The American Heart Association has introduced American Heart Association Connected Care™, Powered by Cadence, a virtual care program designed to provide ongoing heart and cardiometabolic care to patients at home following hospital discharge. This initiative addresses the significant challenge of hospital readmissions, as nearly 1 in 4 heart failure patients returns to the hospital within 30 days of discharge, and fewer than 20% receive all four guideline-directed medical therapy pillars post-discharge despite evidence showing these therapies improve outcomes.

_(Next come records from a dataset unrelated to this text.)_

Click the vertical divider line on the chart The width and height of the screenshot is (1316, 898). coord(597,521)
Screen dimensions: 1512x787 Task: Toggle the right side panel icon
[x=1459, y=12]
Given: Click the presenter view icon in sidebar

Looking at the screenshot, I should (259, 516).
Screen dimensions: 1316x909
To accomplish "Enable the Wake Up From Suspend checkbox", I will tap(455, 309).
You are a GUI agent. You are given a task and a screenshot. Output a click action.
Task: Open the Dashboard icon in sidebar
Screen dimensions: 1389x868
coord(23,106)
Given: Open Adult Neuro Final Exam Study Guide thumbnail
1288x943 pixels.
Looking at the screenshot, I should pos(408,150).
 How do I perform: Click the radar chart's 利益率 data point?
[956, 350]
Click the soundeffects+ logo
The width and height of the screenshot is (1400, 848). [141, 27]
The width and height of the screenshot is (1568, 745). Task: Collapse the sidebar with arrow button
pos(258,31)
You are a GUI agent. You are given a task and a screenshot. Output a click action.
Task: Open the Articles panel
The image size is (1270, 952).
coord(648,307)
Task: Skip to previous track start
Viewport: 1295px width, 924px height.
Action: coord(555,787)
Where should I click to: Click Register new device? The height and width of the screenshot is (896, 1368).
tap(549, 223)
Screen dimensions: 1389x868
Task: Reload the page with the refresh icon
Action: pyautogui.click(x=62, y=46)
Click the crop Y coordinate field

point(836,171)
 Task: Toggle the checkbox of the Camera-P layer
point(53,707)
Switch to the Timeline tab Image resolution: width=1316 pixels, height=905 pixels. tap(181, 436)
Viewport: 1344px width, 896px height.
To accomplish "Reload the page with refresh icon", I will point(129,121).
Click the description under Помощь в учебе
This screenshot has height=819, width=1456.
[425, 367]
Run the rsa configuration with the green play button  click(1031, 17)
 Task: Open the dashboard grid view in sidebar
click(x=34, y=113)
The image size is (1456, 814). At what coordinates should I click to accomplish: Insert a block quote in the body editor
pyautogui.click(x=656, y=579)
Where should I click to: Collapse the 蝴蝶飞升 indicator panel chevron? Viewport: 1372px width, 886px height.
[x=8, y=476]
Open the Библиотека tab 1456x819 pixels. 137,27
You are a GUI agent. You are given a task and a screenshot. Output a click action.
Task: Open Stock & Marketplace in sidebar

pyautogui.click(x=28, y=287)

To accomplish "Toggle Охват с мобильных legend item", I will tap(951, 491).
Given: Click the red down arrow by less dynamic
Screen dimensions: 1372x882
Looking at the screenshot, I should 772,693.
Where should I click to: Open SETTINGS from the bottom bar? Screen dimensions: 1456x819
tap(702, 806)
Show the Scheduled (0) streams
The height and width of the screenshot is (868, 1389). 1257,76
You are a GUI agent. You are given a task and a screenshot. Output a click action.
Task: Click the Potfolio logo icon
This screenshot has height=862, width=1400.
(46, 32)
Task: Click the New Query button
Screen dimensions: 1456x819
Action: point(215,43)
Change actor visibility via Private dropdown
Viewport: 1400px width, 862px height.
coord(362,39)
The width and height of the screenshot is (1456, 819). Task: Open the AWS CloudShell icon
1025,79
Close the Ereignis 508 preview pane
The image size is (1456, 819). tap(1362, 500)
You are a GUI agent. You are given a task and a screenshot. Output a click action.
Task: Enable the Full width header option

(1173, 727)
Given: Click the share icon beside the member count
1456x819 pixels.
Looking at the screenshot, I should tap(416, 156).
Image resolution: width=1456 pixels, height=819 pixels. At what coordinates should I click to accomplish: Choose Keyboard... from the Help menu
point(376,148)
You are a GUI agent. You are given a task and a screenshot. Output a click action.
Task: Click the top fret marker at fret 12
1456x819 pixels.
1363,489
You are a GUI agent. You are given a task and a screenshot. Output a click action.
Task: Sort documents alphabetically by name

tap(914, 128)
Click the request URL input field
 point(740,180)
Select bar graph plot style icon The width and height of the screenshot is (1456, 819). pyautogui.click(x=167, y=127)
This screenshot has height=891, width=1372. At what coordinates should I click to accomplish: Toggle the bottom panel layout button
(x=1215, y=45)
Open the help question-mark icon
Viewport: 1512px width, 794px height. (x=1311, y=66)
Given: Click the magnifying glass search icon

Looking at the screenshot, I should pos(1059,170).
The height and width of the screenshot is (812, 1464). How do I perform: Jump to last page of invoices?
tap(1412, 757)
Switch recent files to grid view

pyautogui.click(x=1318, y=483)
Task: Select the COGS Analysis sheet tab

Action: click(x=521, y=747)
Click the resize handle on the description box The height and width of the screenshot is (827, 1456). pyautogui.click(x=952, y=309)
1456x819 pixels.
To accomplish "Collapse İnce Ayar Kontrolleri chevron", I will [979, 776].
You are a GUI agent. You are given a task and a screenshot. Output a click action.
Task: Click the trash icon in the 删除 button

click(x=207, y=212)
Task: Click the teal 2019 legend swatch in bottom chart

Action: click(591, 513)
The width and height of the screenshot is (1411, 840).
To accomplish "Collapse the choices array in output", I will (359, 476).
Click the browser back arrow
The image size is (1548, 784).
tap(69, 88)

Hospitals can refer eligible patients to the Connected Care program prior to discharge, with the Association working to integrate the program into discharge workflows. Cadence enrolls patients, teaches them how to use monitoring devices, tracks vital sign readings, and provides ongoing clinical support. John Meiners, chief of mission-aligned businesses at the American Heart Association, stated that by combining advanced remote patient monitoring technology with expertise in guideline-directed care, the program extends high-quality hospital care to homes, ensuring proactive, timely support for heart failure patients.
The collaboration utilizes Cadence's remote platform and 24/7 virtual provider group to extend the reach of scientific guidelines into communities. Chris Altchek, chief executive officer and founder of Cadence, explained that hospitals struggle to maintain consistent, evidence-based care after discharge, but this program makes proactive, personalized heart failure support available anytime, anywhere through AI-driven monitoring and an always-on care team.
The program aims to reduce 30-day readmissions by providing peace of mind and timely interventions, support patients from admission through recovery at home, and deliver personalized care beyond hospital walls. Research published in Circulation: Heart Failure highlights the trends in readmission rates that this program seeks to address.
Dr. Marat Fudim, a heart failure cardiologist at Duke University Medical Center, emphasized that remote patient monitoring bridges the gap between hospital discharge and home recovery by enabling timely interventions and evidence-based support, ultimately avoiding unnecessary hospitalizations and achieving better long-term outcomes. The program is rooted in scientific breakthroughs and clinical guidelines, offering patients remote care to help them adhere to treatment plans, adopt heart-healthy habits, and prevent readmissions.
A pilot program is currently underway at four hospitals: Texas Health Allen in Texas, Rutherford Regional Medical Center in North Carolina, Frye Regional Medical Center in North Carolina, and Community Hospital of the Monterey Peninsula in California. This initiative comes at a critical time, as chronic disease rates are rising across the U.S., and the number of people living with chronic illness is expected to double from 2020 to 2050, making remote patient care a scalable solution to support vulnerable patients and reduce avoidable hospitalizations regardless of geographical location.